In fact, it’s not so easy to set a list of selections and make it suitable for the processing in the program. At last I placed all the questions in the massive which element looks so:
$selection[0] = array(
"name" => "days schedule",
"select" => array("date_format(date,"%e.%m.%Y") as dday", "count(date) as visits"),
"group" => array("dday"),
"order" => array("date DESC"),
"type" => 1
);
Element ‘name’ is the name of a roller; ‘type’ is a type of a table. There are two table types – simple list and list with ‘columns’. If the list is sorted on the quantity of intendance, we don’t need any columns, and for the convenience of perception (for example for graphic of intendance upon the day) it would be better to build a graphic. The rest of the elements don’t need any comment.

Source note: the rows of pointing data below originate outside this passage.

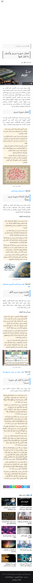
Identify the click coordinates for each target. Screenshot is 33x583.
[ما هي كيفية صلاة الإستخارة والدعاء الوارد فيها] (8, 516)
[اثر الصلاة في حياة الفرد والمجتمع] (8, 544)
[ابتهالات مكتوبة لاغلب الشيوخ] (24, 530)
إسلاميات (18, 46)
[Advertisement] (16, 23)
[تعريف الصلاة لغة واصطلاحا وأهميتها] (24, 516)
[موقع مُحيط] (16, 2)
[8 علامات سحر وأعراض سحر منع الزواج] (8, 502)
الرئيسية (25, 46)
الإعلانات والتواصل (16, 579)
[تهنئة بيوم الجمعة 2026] (24, 544)
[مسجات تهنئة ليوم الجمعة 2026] (8, 530)
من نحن (26, 577)
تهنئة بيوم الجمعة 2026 (26, 550)
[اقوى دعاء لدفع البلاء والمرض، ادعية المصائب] (8, 558)
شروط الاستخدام (9, 577)
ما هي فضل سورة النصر (18, 191)
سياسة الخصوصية (19, 577)
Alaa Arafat (28, 62)
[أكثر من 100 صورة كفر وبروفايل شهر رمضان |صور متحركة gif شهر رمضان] (24, 558)
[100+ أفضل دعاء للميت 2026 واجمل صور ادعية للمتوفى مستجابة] (24, 502)
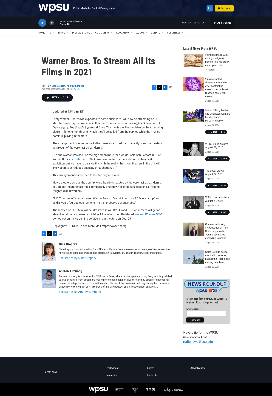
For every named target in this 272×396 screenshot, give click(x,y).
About (140, 32)
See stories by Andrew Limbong (80, 292)
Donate (225, 8)
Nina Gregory (58, 85)
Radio (61, 32)
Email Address (194, 308)
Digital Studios (82, 32)
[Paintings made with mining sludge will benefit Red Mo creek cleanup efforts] (193, 60)
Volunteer (174, 32)
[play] (42, 23)
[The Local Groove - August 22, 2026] (193, 176)
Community (102, 32)
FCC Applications (197, 368)
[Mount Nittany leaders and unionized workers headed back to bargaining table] (193, 115)
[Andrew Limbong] (49, 278)
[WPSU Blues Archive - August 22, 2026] (193, 149)
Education (123, 32)
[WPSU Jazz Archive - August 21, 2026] (193, 202)
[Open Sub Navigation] (54, 32)
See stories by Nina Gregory (77, 258)
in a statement (78, 159)
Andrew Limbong (75, 85)
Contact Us (111, 375)
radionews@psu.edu (198, 342)
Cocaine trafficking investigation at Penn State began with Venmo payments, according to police (216, 231)
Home (41, 32)
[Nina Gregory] (49, 251)
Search (150, 368)
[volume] (51, 22)
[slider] (56, 22)
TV (49, 32)
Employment (112, 368)
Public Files (152, 375)
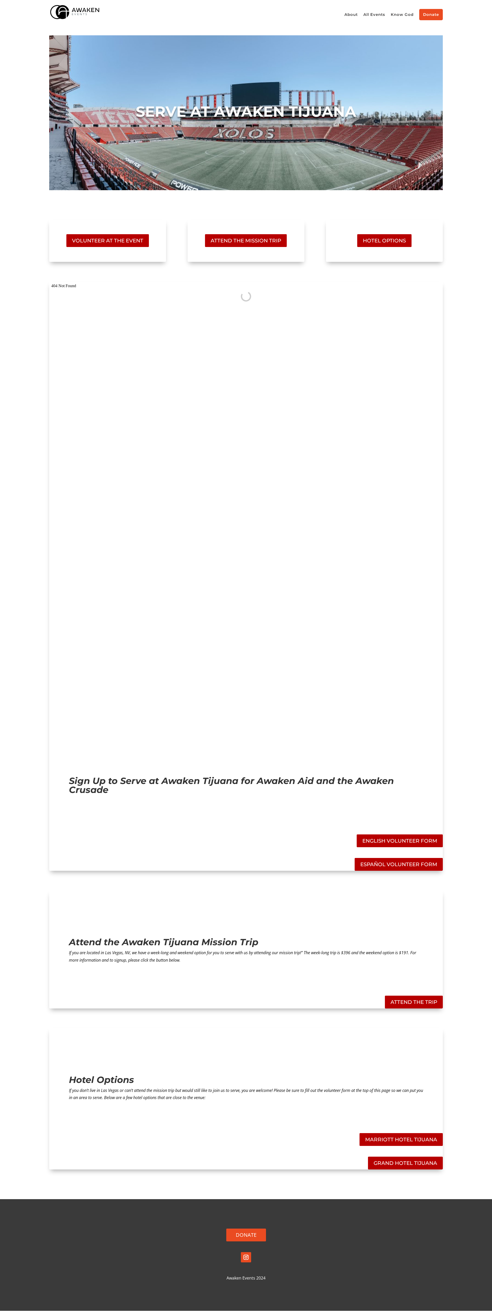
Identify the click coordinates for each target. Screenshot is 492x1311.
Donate (431, 14)
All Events (374, 15)
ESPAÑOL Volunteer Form (398, 864)
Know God (402, 15)
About (351, 15)
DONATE (246, 1234)
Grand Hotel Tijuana (405, 1163)
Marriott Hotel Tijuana (401, 1139)
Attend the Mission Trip (246, 241)
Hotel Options (384, 241)
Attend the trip (414, 1002)
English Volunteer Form (399, 841)
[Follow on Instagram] (246, 1257)
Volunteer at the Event (107, 241)
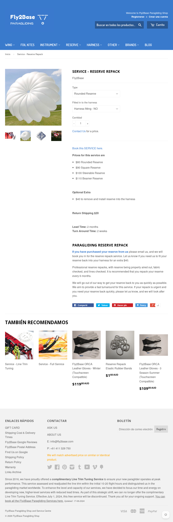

In the request temporary limitations and conditions introduced by the user are also taken in account. Variable $type is the number of requested selection.
$days = intval($days);
if ($days>0)
$selection[$type]["where"][] = "date>DATE_SUB(NOW(),INTERVAL $days DAY)";
$where = stripslashes(trim($where));
if (strlen($where)>0)
$selection[$type]["where"][] = "($where)";
After that the form is drawn. In the rollers selected meanings are output in the first lines. Then a request is built by means of which the general quantity of lines is found out. This, should be mentioned, is a slippery place cause there aren’t any simplifications in it, and unlike basic request, there is a simple lack of sorting here. But the quantity of the lines is found out ‘directly’ – the same is selected and then mysql_num_rows is done. If someone has any ideas, you may send them to me or publish your analisator (only you have to put a reference to me).
$amount_request = "SELECT ". implode(", ", $selection[$type]["select"]). " FROM logs ";
if (sizeof($selection[$type]["where"])>0)
$amount_request .= " WHERE ". implode(" AND ", $selection[$type]["where"]);
$amount_request .= " GROUP BY ". implode(", ", $selection[$type]["group"]);
$request = "SELECT ". implode(", ", $selection[$type]["select"]). " FROM logs ";
if (sizeof($selection[$type]["where"])>0)
$request .= " WHERE ". implode(" AND ", $selection[$type]["where"]);
$request .= " GROUP BY ". implode(", ", $selection[$type]["group"]).
" ORDER BY ". implode(", ", $selection[$type]["order"]). " ".
get_limit($page, $amount, $in_page);
As you can see, I use module described in the previous issue of the paginal output of requests (get_limit).
But giving unlimited opportunities for the requests building isn’t enough. For example, I’m looking through the referrers’ popularity statistics and would like to find out how people came to me from hackzone.com. What should I do? I don’t intend to select necessary rollers’ settings and write in the text field "referer like '%hackzone%'"!
It proves to be easy. Two hours of mental efforts and text edition and there is some kind of opportunity for the detailed selection. I click ‘referrers’ list’ in the layers (as the parameter "referer not like 'http://php.com%'" is transmitted in address), get the table, then in the line "hackzone.com" I click the reference and here is the distributions of the customers from this site upon the dates. You may click another reference and get the distribution upon the time of a day, as you like.
What other selections to do depends on your imagination. If the written isn’t enough, your may add something of your own. Promise to update and improve the program as much as I can.
Having logs on your office or home computer you may do with them everything you like to. You have only to write a processor.